Brian Kelly's LSU tenure has been a success
If you listen to some of the conversation around LSU football – and there is plenty, given the 24-hour SEC Network, the horde of media devoted to covering the league and, now, the “SEC Football: Any Given Saturday” documentary series on Netflix – you might be convinced Kelly’s first three seasons in Baton Rouge were a disappointment.
His first team, in 2022, went 10-4 and reached the SEC Championship game. His second wound up 10-3 and enjoyed the spectacle of Jayden Daniels, a Kelly transfer import who won LSU’s second Heisman Trophy in 64 years. His third team finished 9-4 and in a cluster of six teams tied for fourth in the conference. All three of those Tigers teams won a bowl game.
During Kelly’s time in the league, only Georgia (22) and Alabama (19) have won more SEC games than the Tigers (17). His .708 winning percentage in conference is the best of any LSU coach since Bill Arnsparger’s short stay in the 1980s. Indeed, that includes three coaches who won national championships, including the great Nick Saban.
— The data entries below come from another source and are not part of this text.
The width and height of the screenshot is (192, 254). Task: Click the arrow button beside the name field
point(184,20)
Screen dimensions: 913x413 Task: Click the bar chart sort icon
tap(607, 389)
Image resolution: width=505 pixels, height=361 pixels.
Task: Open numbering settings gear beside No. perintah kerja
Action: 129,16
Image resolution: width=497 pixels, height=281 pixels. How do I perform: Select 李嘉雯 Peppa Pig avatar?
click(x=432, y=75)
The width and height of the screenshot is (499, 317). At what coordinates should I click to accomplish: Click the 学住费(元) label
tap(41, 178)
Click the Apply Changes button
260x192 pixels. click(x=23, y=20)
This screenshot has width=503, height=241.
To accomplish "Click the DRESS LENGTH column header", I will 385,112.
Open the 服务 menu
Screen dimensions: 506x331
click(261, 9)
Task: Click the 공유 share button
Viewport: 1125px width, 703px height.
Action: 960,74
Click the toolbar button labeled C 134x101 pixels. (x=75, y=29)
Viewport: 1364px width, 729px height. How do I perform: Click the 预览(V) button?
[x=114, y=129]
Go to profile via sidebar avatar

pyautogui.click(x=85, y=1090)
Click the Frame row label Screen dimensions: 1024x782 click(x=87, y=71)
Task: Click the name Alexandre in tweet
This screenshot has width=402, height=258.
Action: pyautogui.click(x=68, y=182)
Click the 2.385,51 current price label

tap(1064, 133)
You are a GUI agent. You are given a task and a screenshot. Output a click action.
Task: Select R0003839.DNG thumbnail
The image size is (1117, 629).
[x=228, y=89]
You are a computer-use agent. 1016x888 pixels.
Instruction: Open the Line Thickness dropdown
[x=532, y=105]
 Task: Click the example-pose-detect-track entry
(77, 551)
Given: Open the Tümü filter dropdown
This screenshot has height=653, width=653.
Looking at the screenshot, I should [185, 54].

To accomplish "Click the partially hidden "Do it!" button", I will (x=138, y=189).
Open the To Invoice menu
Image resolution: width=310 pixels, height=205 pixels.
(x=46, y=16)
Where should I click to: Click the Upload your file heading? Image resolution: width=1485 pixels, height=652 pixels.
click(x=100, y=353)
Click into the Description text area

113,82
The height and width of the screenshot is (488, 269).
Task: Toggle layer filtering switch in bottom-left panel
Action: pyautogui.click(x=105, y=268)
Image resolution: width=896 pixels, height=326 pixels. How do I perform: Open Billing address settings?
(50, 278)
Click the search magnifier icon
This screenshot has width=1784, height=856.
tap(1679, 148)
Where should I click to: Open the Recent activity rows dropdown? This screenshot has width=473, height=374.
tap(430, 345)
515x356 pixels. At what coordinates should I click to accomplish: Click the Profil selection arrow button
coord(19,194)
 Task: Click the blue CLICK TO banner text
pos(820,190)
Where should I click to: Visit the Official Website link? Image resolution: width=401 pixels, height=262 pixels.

There are prominent media voices, regardless, declaring LSU needs a College Football Playoff appearance soon, real soon, even though the Tigers got there just once since the CFP’s introduction in 2014, and the expanded, 12-team field was introduced only last season.
Season | SEC | Overall | Final ranking |
2024 | 5-3 | 9-4 | unranked |
2023 | 6-2 | 10-3 | 12 |
2022 | 6-2 | 10-4 | 16 |
“The slogan, ‘It just means more’ is very real in this part of the country,” SEC Network analyst Cole Cubelic told The Sporting News. “I say all the time when I go other places and people say, ‘What’s different about the SEC?’ I’m like, ‘Listen, we love to hate more than we love to love.’ That’s a big difference … and sometimes that’s our own team and our own people, unfortunately.”
In part because of Kelly’s ability to direct winning football teams, the horrendous state of the program he took over has been too quickly forgotten. LSU produced a spectacular championship team in 2019, 15-0 with a Heisman for Joe Burrow, but then won 11 games combined in 2020 and 2021. Recruiting had imploded.
“He’s had to dig out of a hole here left by Ed Orgeron,” veteran columnist Ron Higgins of the Shreveport Bossier Journal told SN. “Orgeron left him with 37 scholarship players. And his biggest mistake was his first year, he beat Alabama and went to the SEC Championship game, and everybody thought they were on their way. But they still had problems. Most of them were defensively – all of them were defensively.”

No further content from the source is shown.